The story, depicted on the front cover, is meticulously coloured-in by careful brush strokes and the music has to be absorbed as one long, cinematic soundtrack, with each of the 11+1 tracks intertwined. Spacious electronics, minimalistic soft touches on piano, flute, beautiful violins and classical guitar are sometimes met with sound effects, such as playing a vinyl record or radio waves. Merged together, it results in an intimate, almost classical composition filled with an engaging atmosphere.
With The Thorn In Me and especially A Promise Unkept / Mental Residuals the pair adds some oil to the canvas with a jazzy feel, reminiscent of Eris Pluvia. Subtle electric guitars add depth and contrast to the collage drawn by drums, with flute accentuating and piano perfectly blending tinctures. Cheerful keys finally draw attention, glazed by fluent, moving solo guitar, closing off the album in an opportune fashion.

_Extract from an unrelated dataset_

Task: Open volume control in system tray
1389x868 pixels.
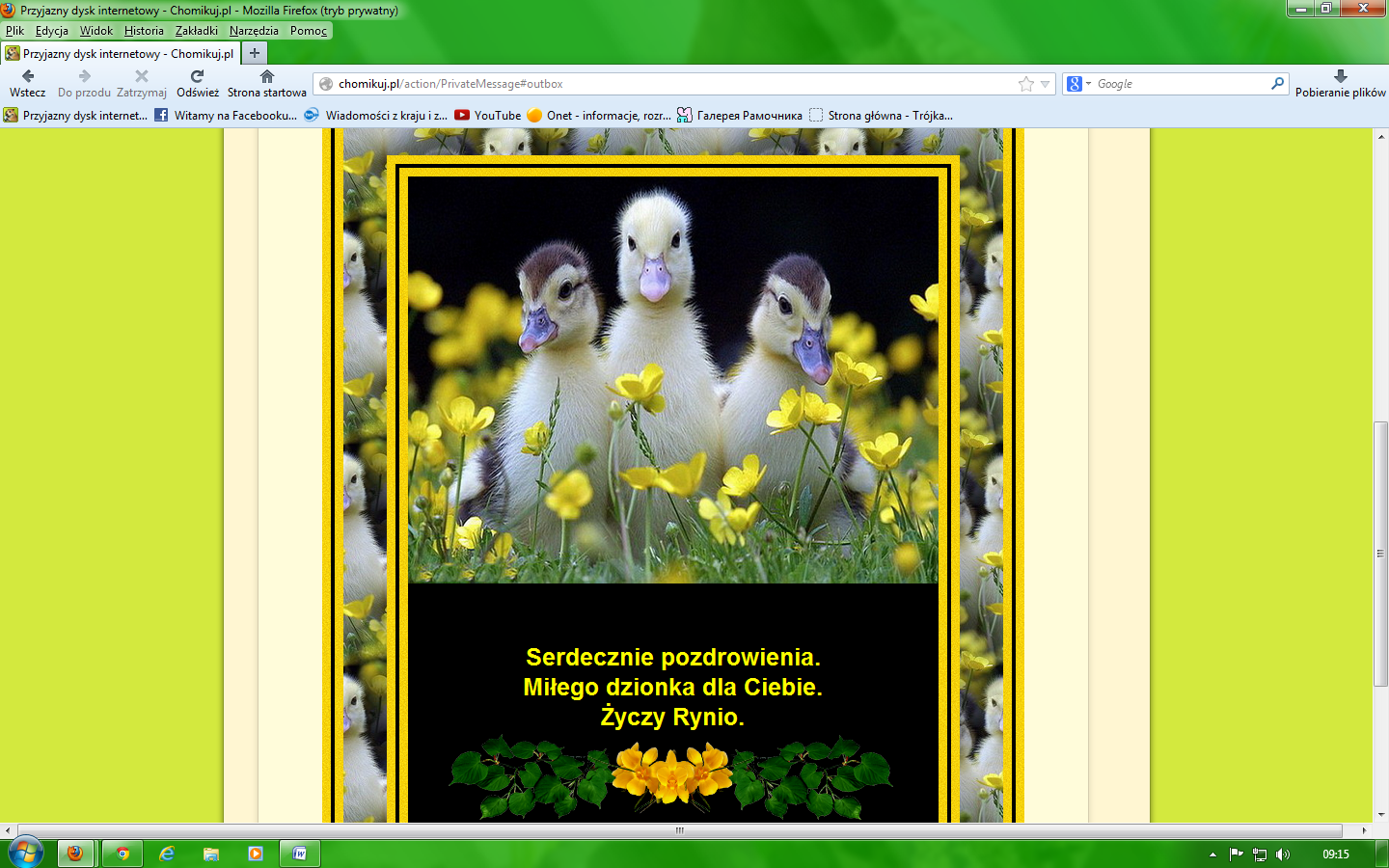Action: [x=1283, y=854]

Albeit short, it is a work of delightful delicacy, framed perfectly for artful lovers of Camel or Mike Oldfield, probably even to fans of Kitaro.
The Spacious Mind - The Drifter
Anyone familiar with the cinematic brilliance of Andrei Tarkovsky (Stalker (1979) and Solaris (1972)) might be instantly triggered to a certain state of mind by just one glance at the cover. The oppressive graphic from Stalker is the perfect representation of what to expect from The Spacious Mind; complex, slow paced, emotional and heavily psychedelic, retrogressive, acidic space rock.
Originally starting in 1991 this Swedish band have released nine studio albums and four live albums thus far, and The Drifter (limited to 300 copies) is their latest collection of rare, live and unreleased tracks. The Drifter (featured twice on the album, studio and live) encapsulates everything with psychedelic, melancholic and hypnotic improvisations reflecting echoes of early Pink Floyd. Basically it’s a long, stretched improvisation with lots of distorted guitars, slow-paced bass, hypnotising spacey keyboards and some disturbing krautrock (think Nektar's Journey To The Centre Of The Eye).
The Players In The Band, Spirit Roots and Floatin’ Down The River Whistlin’ On A Tune follow the same improvisational path, inflicting a meditative and emotional trip down memory lane. Mellow, spellbinding keys, intoxicating bass and tranquillising guitars incorporated with some acidic The Bevis Frond. Euphoria, Euphoria showcases their early-period Hawkwind-orientated space rock. Still firmly based on mesmericly-slow rhythms, one travels through different moods and phases, provoked by the captivating guitars and equally sedating organs.
With a future uncertain, this compilation is still a nice way to get to know their music. Worth checking out if you fancy dreamy, psychedelic rock with a relaxed, flowing atmospheres.